Perto do final, emocionou-se quando agradeceu a parceria da mulher, Michelle Obama, quase a lançando como candidata:
– Michelle, uma moça da parte sul da cidade... Você não foi apenas a esposa ou mãe dos meus filhos, foi a minha melhor amiga. Você assumiu um papel que não pediu, mas o abraçou com graça, com garra, com estilo e bom humor.
Agradeceu também às filhas, Malia e Sasha (essa última, ausente da festa), ao vice, Joe Biden, e à equipe:
– Vocês nunca deixaram Washington vencer vocês. Vocês se protegeram do civismo.
Ele encerrou com o slogan vitorioso de 2008:
– Yes, we can (Sim, nós podemos)
Quase paralelamente, a Casa Branca, no Twitter, registrava para a história:
– Yes, we can. Yes, we did. Yes, we can. Thank you.
O discurso não foi ocultado pelas notícias que deixaram os EUA curiosos horas antes de Obama subir ao palco de Chicago.
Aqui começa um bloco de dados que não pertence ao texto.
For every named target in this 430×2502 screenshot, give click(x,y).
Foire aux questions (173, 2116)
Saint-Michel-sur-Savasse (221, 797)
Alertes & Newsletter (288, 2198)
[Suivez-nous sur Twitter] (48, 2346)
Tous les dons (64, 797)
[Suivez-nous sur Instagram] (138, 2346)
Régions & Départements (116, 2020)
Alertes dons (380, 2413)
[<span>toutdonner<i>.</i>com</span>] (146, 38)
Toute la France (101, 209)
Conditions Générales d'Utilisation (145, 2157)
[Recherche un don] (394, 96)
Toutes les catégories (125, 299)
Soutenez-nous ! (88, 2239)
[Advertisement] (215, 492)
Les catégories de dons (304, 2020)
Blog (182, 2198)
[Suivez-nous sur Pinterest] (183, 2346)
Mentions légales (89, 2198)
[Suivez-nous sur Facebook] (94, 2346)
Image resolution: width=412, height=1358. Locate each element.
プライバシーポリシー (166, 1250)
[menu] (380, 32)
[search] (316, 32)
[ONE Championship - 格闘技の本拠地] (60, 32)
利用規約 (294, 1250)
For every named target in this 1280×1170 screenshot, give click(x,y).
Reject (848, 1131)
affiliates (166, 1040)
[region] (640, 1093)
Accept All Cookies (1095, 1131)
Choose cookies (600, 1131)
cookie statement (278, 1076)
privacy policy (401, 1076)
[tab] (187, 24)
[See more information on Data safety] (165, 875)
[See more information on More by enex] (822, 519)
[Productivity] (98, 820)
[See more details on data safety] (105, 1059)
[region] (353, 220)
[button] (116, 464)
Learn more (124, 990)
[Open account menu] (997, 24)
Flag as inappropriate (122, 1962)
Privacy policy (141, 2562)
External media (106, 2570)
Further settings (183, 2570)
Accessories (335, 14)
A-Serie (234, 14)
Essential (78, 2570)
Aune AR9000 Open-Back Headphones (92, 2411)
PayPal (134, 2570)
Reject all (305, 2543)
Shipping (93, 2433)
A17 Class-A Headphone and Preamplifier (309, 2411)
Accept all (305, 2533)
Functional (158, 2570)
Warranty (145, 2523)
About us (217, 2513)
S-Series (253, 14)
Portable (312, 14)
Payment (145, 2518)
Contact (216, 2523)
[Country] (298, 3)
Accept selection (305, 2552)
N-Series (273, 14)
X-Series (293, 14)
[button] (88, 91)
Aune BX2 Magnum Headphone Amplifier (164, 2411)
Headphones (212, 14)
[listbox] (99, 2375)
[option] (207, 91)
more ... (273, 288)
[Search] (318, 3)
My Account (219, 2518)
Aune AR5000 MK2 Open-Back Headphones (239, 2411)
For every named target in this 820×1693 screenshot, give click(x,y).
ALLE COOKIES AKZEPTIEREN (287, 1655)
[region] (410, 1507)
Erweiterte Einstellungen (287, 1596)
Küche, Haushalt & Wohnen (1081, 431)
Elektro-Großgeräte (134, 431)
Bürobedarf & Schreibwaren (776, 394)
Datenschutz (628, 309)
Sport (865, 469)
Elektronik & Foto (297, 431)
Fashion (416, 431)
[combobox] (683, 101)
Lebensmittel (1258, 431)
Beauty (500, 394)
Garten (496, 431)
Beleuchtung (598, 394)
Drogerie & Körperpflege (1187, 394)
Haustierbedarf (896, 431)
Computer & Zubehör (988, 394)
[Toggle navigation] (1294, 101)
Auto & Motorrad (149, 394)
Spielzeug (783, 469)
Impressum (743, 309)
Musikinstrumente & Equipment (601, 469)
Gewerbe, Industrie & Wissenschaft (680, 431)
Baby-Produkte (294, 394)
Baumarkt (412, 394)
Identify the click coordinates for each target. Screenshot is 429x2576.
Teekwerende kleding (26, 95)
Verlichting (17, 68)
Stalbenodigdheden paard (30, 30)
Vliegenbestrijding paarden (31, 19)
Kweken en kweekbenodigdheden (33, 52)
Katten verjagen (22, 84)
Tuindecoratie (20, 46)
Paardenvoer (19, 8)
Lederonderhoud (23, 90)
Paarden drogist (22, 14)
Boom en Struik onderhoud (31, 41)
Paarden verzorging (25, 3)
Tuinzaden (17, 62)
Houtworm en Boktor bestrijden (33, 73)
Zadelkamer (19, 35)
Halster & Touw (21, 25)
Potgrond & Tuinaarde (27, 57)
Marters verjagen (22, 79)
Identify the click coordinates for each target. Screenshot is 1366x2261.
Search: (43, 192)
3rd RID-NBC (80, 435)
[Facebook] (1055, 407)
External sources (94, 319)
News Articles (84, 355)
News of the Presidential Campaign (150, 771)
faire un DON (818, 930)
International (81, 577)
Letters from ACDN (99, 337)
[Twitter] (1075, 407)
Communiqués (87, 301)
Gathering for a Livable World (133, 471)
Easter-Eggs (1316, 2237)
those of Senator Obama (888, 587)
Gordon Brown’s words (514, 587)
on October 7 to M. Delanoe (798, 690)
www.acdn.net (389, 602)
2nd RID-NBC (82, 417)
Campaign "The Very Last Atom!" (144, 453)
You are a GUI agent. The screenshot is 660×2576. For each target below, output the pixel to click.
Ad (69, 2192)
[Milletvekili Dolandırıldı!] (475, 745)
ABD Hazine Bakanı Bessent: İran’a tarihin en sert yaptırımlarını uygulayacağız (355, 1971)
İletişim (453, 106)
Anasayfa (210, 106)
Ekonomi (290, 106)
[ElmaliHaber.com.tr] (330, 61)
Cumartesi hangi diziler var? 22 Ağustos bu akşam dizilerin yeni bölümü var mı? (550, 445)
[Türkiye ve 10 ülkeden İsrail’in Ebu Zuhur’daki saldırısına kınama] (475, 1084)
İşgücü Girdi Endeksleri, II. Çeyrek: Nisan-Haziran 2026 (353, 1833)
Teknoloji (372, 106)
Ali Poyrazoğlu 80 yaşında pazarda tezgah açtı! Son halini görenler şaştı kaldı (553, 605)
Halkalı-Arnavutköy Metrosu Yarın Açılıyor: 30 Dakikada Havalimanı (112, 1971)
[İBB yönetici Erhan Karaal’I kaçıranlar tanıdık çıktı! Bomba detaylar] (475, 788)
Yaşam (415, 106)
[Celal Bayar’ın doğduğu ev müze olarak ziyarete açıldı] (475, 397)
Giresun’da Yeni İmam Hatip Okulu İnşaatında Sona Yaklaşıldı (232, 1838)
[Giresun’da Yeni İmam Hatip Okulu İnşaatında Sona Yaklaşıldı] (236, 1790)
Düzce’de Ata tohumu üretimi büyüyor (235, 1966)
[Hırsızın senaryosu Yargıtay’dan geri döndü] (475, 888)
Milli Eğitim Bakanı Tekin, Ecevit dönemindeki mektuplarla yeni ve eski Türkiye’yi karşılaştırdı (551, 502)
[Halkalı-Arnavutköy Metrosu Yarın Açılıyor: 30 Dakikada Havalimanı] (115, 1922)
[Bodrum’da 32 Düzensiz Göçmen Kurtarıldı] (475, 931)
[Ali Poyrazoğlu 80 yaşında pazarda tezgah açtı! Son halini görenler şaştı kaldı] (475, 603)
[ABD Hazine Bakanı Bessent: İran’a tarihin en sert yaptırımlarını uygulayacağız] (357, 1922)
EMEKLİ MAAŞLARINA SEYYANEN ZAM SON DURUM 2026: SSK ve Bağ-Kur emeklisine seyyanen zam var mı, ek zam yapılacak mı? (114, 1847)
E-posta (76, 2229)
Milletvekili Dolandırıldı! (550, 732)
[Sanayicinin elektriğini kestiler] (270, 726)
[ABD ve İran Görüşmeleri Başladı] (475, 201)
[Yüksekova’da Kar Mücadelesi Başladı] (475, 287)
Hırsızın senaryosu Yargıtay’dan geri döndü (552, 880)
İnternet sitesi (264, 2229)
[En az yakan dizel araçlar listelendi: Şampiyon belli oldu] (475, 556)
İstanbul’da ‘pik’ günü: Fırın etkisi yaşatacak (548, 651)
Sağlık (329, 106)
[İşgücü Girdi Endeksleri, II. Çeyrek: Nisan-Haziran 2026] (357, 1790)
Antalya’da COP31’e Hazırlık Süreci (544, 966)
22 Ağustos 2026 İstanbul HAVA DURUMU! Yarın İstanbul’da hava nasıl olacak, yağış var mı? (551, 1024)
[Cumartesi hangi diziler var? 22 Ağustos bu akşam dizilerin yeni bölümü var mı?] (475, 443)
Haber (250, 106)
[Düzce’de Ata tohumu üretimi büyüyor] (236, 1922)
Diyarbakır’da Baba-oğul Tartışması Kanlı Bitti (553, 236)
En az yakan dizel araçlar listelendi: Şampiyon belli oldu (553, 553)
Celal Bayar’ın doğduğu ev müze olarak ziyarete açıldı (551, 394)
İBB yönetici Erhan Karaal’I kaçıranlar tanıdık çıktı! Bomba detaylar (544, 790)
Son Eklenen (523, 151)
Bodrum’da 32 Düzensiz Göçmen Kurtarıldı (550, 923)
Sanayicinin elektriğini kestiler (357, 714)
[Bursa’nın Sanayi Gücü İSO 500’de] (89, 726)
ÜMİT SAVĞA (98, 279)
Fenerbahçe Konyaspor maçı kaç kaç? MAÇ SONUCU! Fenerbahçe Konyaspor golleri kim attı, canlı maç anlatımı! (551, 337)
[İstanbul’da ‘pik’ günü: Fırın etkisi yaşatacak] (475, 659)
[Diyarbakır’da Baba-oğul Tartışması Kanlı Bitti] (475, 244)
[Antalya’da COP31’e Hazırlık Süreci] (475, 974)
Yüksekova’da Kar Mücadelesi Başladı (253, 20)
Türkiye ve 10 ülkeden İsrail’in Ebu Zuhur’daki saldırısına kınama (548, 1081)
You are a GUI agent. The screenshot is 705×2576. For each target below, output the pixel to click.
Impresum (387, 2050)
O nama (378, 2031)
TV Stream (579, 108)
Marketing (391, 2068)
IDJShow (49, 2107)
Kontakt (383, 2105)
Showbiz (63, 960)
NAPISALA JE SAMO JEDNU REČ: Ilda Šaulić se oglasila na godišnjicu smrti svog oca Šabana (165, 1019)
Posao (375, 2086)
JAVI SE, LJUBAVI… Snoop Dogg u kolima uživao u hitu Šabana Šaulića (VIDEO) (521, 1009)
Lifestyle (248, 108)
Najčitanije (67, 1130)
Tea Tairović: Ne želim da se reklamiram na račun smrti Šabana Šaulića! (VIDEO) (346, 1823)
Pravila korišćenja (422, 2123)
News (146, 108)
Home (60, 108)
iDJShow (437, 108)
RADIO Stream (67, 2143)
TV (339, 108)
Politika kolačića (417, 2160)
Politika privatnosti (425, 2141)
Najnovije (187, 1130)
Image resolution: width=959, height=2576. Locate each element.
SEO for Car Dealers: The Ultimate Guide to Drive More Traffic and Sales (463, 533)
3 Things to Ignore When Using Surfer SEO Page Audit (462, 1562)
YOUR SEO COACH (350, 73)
Vários jornais informaram que a CIA teria mostrado a Donald Trump um relatório segundo o qual o governo russo teria informações suficientes sobre finanças e a vida pessoal do presidente eleito capazes de comprometê-lo. A Rússia poderia usá-lo para chantageá-lo, era a conclusão.
– Fake news – reagiu Trump, no Twitter, ironicamente usando o argumento que os democratas lançaram mão ao perder a eleição em novembro passado.
Obama sai de cena. Mas dias interessantes ainda estão por vir.